Turbulenzen auf dem Nachtflug

Wie wichtig dieses klare Rollenverständnis ist, zeigt eine Anekdote, die ich selbst als Pilotin im Cockpit erlebt habe: Wir waren nachts unterwegs über den Alpen. Der Kabinenservice war in vollem Gange, die Wetterkarten präsentierten sich unauffällig, keinerlei Anzeichen von Turbulenzen. Mit uns waren rund ein Dutzend weitere Flugzeuge auf derselben Route unterwegs. Ich erinnere mich, wie schön diese Nacht war: wolkenfrei, schneebedeckte Bergspitzen im Mondschein, friedliche Ruhe. Plötzlich gerieten wir ohne Vorwarnung in eine sogenannte Clear Air Turbulence. Diese Art von Turbulenzen ist für Piloten vorab nicht erkennbar, weil es in klarer, wolkenfreier Luft keine sichtbaren Anhaltspunkte für die Bewegung von Luftmassen gibt.

Klare Rollen, bestes Handling

In unserem Fall waren die Turbulenzen so stark, dass sich der Autopilot ausgeschaltet hat und manuell übernommen werden musste. Als Pilotin habe ich den Grundsatz «Expect the unexpected» verinnerlicht. Im Cockpit trainieren wir, Notfälle zu antizipieren und zu reagieren, deshalb waren wir sofort präsent und hochkonzentriert, um die folgenden Schritte bestens eingespielt zu absolvieren: Step 1: Aviate oder auch «fly the aircraft first». Als «pilot flying» habe ich sofort die Kontrolle über das Flugzeug übernommen und versucht, Höhe, Kurs und Geschwindigkeit zu halten.

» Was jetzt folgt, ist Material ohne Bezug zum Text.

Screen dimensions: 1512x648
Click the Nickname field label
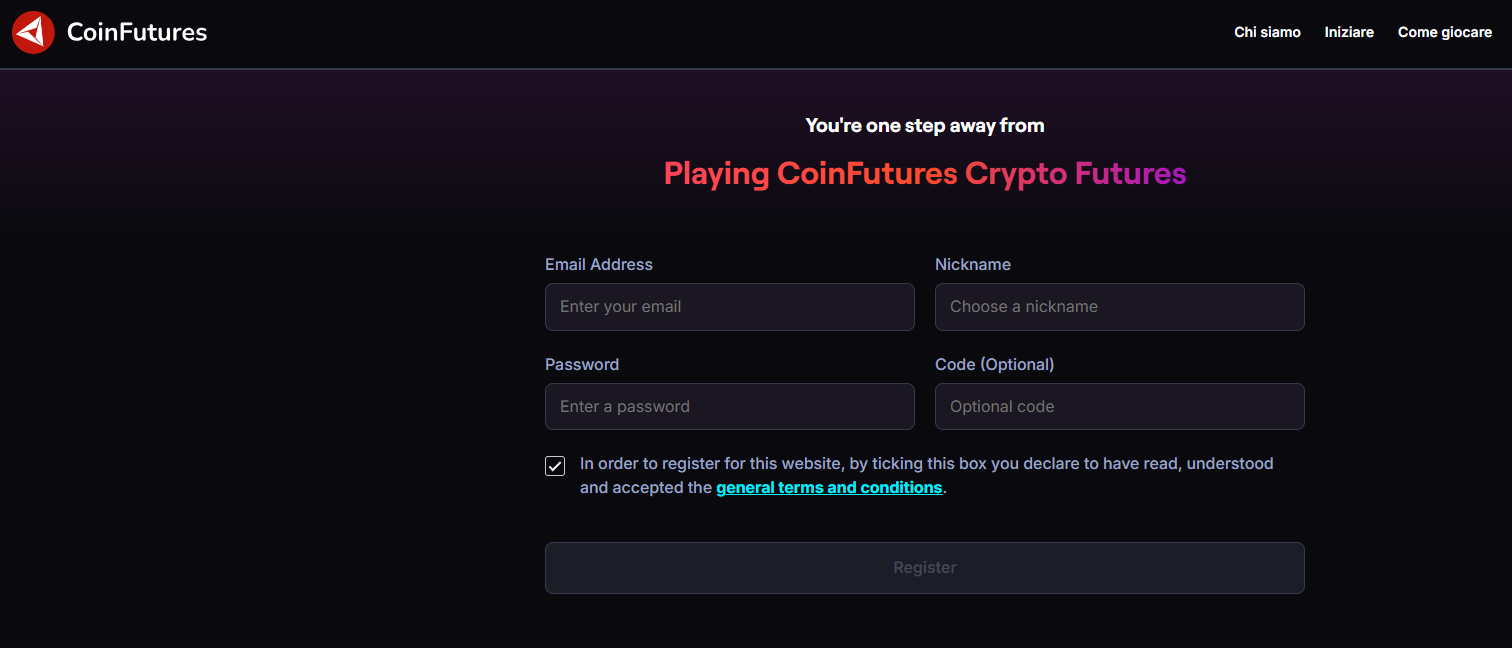point(972,265)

Step 2: Navigate. Der «pilot monitoring» kümmerte sich um die Beobachtung des Luftraums.
Step 3: Communicate. Eine schnelle und klare Kommunikation ist essentiell. Der «pilot monitoring» hat die Flugsicherung informiert, damit die anderen Flugzeuge im Luftraum gewarnt werden konnten, und er hat sofort das Anschnallzeichen für die Passagiere eingeschaltet. Nach einigen Minuten wurde es ruhiger, die Lage war fliegerisch unter Kontrolle.
Step 4: Situationsanalyse. Mit Check, ob alle Systeme einwandfrei funktionieren und Cabin Crew und Passagiere wohlauf sind.

Bedeutung des Rollenbewusstseins

Gemeinsam mit der Kabinenchefin besprachen wir die Situation und erwägten auch eine Zwischenlandung. Die Einschätzung der Kabinencrew war hier von grösster Bedeutung, da nur sie die Lage in der Kabine erlebt haben und einschätzen konnten. Wir hatten grosses Glück: Obwohl die Crew am Servieren war, gab es keine Verletzten oder grössere Schäden. Wir entschieden uns zum Weiterflug und informierten die Passagiere mit einer ausführlichen Ansage.

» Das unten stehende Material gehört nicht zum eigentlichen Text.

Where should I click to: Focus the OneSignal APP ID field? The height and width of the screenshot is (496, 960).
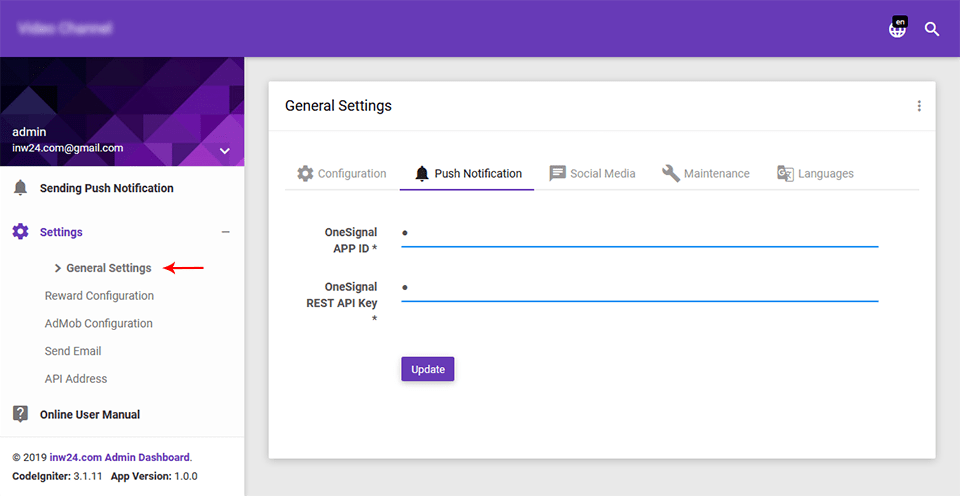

Nach der Landung folgte als letzter Schritt das Debriefing. Als Crew diskutierten wir, was passiert war, wie wir es erlebt hatten, wie die Kommunikation wahrgenommen wurde, ob es mögliche Verbesserungen aus dieser Situation gab und ob jemand noch weitere Unterstützung brauchte.

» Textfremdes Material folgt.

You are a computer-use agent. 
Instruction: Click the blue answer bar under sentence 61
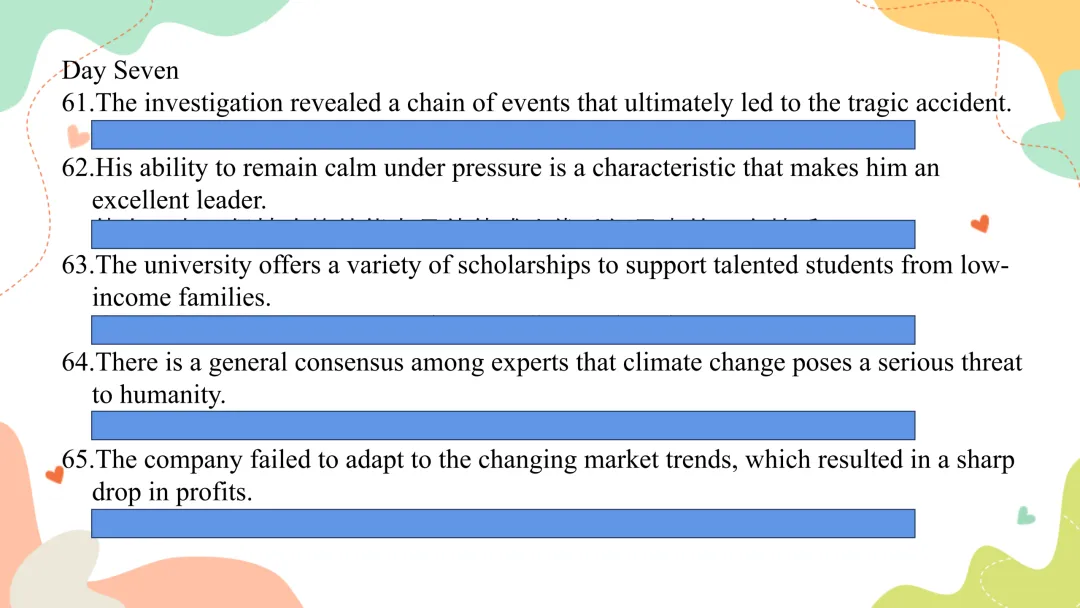click(x=503, y=135)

Am Ende bleibt mir von diesem aussergewöhnlichen Flug die gute Zusammenarbeit in Cockpit und Kabine in Erinnerung. Obwohl diese Crew noch nie zusammen geflogen war, wusste jedes Crewmitglied genau um seine Rolle. Deshalb konnten wir auf diese Ausnahmesituation ideal reagieren. Trotz des Schreckens fühlten sich die Passagiere gut und sicher aufgehoben – das haben uns die positiven Rückmeldungen nach der Landung bestätigt. Und mir hat es einmal mehr gezeigt, wie wertvoll dieses klare Rollenverständnis ist: Es macht den Unterschied, wie ein Flug gelingt – mit oder ohne Notfall on board.